**TASKS AND EXERCISES:**
a – In the passage on adaptation strategies, which adaptation strategy does the author argue remains underexplored?
b – Pick out every row containing the string "Class" and copy each one.

**PROVIDED PASSAGE:**
════════════════
This spectrum of adaptation strategies is useful for our analysis because it undermines the idea of a rigid taxonomy for adaptations. Instead, ‘even apparently straightforward adaptations typically make use of many different intertextual strategies’ (126). In other words, if we examine Ran through Leitch’s idea of adaptation strategies, we can see it is not solely an ‘analogy’ in Wagner’s terms, it is instead simultaneously an adjustment, colonisation, revision, and allusion. I will therefore adopt Leitch’s idea of multiple adaptation strategies in this analysis of Aliens Online, Godzilla Online, and Independence Day Online. The only criticism I will offer of Leitch’s grammar is that in presenting these ten adaptation strategies, he does not offer much room for one to identify others. This is perhaps unfair given Leitch’s ultimate point that there ‘is no normative model for adaptation’ (126), and so his argument would not be strengthened by taking the time to identify other adaptation strategies that might exist. Nevertheless, a gap exists in the established discourse, as I would argue promotion is an adaptation strategy that remains underexplored. In the final theoretical grounding section, I wish to point out how it is vital sometimes to consider the ‘primary’ adaptation strategy that a text exhibits, as well as considering how that fundamentally relates to what I call, ‘authorial agency’.
Primary adaptation strategies and authorial agency
By ‘primary’, I mean the one that most impacted its production. This is a useful expansion of our critical vocabulary because it helps support the idea that fidelity to a source text is not always, and perhaps seldom, the goal of media production companies in making an adaptation. McFarlane supports this by pointing out how critics still too often regard fidelity to the source text as the sole critical category by which the success of an adaptation should be judged. In this antiquated approach, other late 1990s videogame adaptations, like Tom Clancy’s Rainbow Six (1998) would be regarded as a ‘better’ adaptation than Star Trek: Starfleet Academy (1997) because it remains more faithful to its source text. Yet, as someone who enjoyed this Star Trek game in the late 1990s, the enjoyment of this game came not from its faithful celebration of a specific TV show episode or film, it came from experiencing the heterocosm of Star Trek through the eyes of a new Starfleet cadet. The interactivity of the videogame medium allowed me to experience that in a way I could not through TV or film.
This is precisely why fidelity to a source text is a problematic critical approach for McFarlane. Instead, he emphasises that adaptations should be understood as products of convergence. To ignore how the differing industrial contexts of the videogame and television industries affected the production of Star Trek: Starfleet Academy and Star Trek (1966-1969) marginalises what he calls the ‘production determinants’ that have nothing to do with the television show but may be ‘powerfully influential’ upon the videogame (9). These powerfully influential industrial contexts that can impact a production, sometimes far more than a creative desire to remain faithful to a source text, are precisely the ones that Casey O’Donnell argues are too often overlooked. These would include ‘genre conventions, auteurist predilections, studio style, “industry” matters such as use of certain stars, let alone extra-cinematic influences such as the prevailing ideological climate’ (McFarlane: 201). Linda Hutcheon likewise adds that ‘economic issues’, such as financing and distribution rights should also ‘be considered in any general theorizing of adaptation’ (30), alongside paratextual elements, although Hutcheon does not use that term, like hype, press coverage, and critical reactions (143). I would argue, therefore, that attempting to understand the ‘primary’ adaptation strategy present within a finished text is a useful way of inferring the ‘goal’ of an adaptation. From a critical standpoint, one can therefore measure its ‘success’ more accurately. If its primary adaptation strategy, its goal, was to remain faithful to its original text then Tom Clancy’s Rainbow Six is an excellent adaptation. If its primary adaptation strategy was to expand the heterocosm of Star Trek to better fit the specificity of the videogame medium, then Star Trek: Starfleet Academy is likewise an excellent adaptation.
════════════════
**DATASET EXTRACT:**
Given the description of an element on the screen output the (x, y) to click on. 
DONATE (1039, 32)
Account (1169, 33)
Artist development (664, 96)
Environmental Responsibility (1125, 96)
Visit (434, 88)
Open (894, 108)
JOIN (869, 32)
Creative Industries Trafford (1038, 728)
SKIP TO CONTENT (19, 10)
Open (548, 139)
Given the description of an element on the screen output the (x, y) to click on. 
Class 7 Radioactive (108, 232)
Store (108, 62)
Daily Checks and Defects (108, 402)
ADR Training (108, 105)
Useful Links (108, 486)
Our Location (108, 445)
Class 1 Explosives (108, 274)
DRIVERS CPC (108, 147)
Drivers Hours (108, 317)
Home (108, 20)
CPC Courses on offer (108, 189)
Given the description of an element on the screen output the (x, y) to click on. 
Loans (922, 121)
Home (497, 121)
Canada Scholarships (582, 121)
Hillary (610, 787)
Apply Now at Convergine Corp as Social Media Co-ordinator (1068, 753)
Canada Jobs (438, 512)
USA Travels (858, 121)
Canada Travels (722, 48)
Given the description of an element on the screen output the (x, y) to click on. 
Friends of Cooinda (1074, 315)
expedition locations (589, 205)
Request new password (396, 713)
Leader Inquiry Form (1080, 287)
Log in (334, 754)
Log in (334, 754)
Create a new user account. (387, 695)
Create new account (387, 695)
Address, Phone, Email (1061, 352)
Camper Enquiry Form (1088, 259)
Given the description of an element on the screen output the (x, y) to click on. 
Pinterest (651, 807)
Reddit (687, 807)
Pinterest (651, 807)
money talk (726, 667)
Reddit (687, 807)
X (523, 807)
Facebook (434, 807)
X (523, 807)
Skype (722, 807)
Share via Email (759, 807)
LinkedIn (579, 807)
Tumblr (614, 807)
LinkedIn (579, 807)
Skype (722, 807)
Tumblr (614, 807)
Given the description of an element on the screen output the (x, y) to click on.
════════════════
**ANSWERS GIVEN:**
a – Promotion.

b –
Class 7 Radioactive (108, 232)
Class 1 Explosives (108, 274)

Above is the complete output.